Emilia Tau, diminutif qu’elle a choisi pour nommer sa compagnie s’imaginait anthropologue. Elle est devenue antipodiste, pratique de jonglage avec les pieds. «Peu de monde fait ça. Aujourd’hui, j’ai 20 ans de pratique. J’ai affiné ma technique que je développe dans une dynamique contemporaine.» Et c’est dans l’Indre qu’elle prépare ses créations. C’est en 2005, au hasard d’une formation aux arts du cirque, qu’elle découvre La Châtre. Elle y reviendra s’installer en 2009 après avoir rencontré, lors d’un voyage en Pologne, celui qui va devenir son compagnon. Il n’y a jamais de hasard : Bertrand Depoortere est photographe… originaire de l’Indre.

Création en pleine nature

Aujourd’hui, il est aussi le régisseur général de la Compagnie Tau. «Il est totalement partie prenante du projet», explique Emilia à l’heure de dévoiler « ContreCourant », sa création circassienne en pleine nature. La metteuse en scène la décrit comme «un projet entre art et science, une porte ouverte de plus. Le spectacle est au contact de la nature sauvage, très intuitif.» Pas de scène en dur, pas de chapiteau.
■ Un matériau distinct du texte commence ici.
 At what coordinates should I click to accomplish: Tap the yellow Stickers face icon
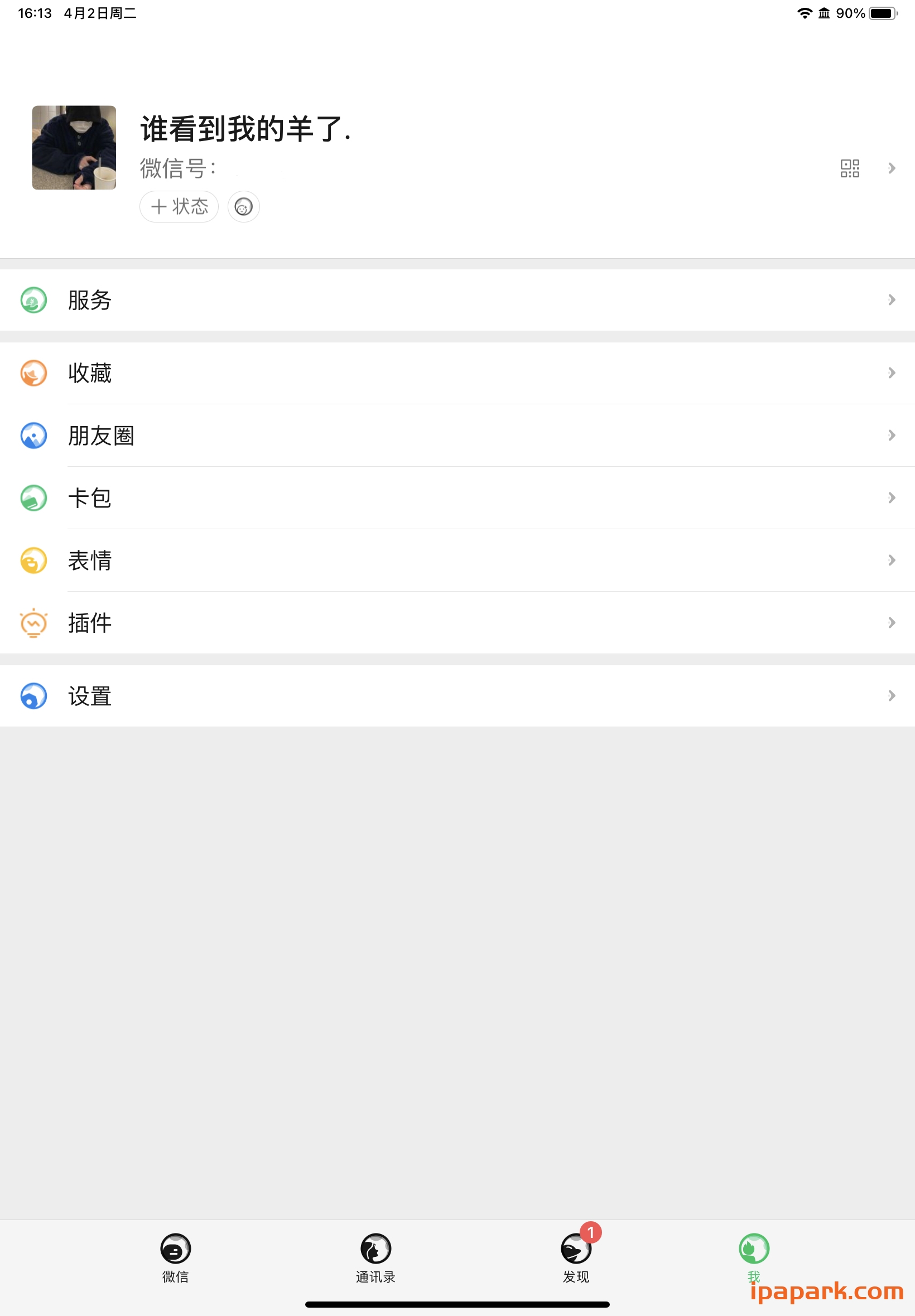[x=34, y=560]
« ContreCourant » se joue en décor naturel «mais l’environnement est un personnage à part entière. Chaque représentation sera différente en fonction du lieu. Le but est de sensibiliser à la nature ; partager avec le public cette beauté qu’elle nous offre.» Pour l’occasion Emilia a réuni quatre acrobates et jongleurs portugais et italiens. La sortie de résidence s’est jouée à Rochecorbon (Indre-et-Loire) fin mai. La première est présentée sur les bords de Loire à Saint-Satur (Cher, le 4 juin) et l’unique représentation dans l’Indre aura lieu au Moulin d’Angibault le 29 juin.

Ensuite, Emilia et sa troupe partiront en tournée lente sur l’itinéraire de la Loire à Vélo. «En repérages, tout au long de l’année qui s’est écoulée, nous avons vu des lieux magiques. La moitié des lieux choisis pour le spectacle sont de notre fait. L’autre moitié est du fait de la nature elle-même.» La création est une itinérance entre forêts, champs ou milieu aquatique. Dans le dossier de presse de la tournée, « ContreCourant » est présenté comme un temps poétique «une expérience du corps sensible dans des espaces sensibles». Emilia Taurisano parlerait sans doute d’une nouvelle porte qui s’ouvre sur la beauté sauvage de la nature.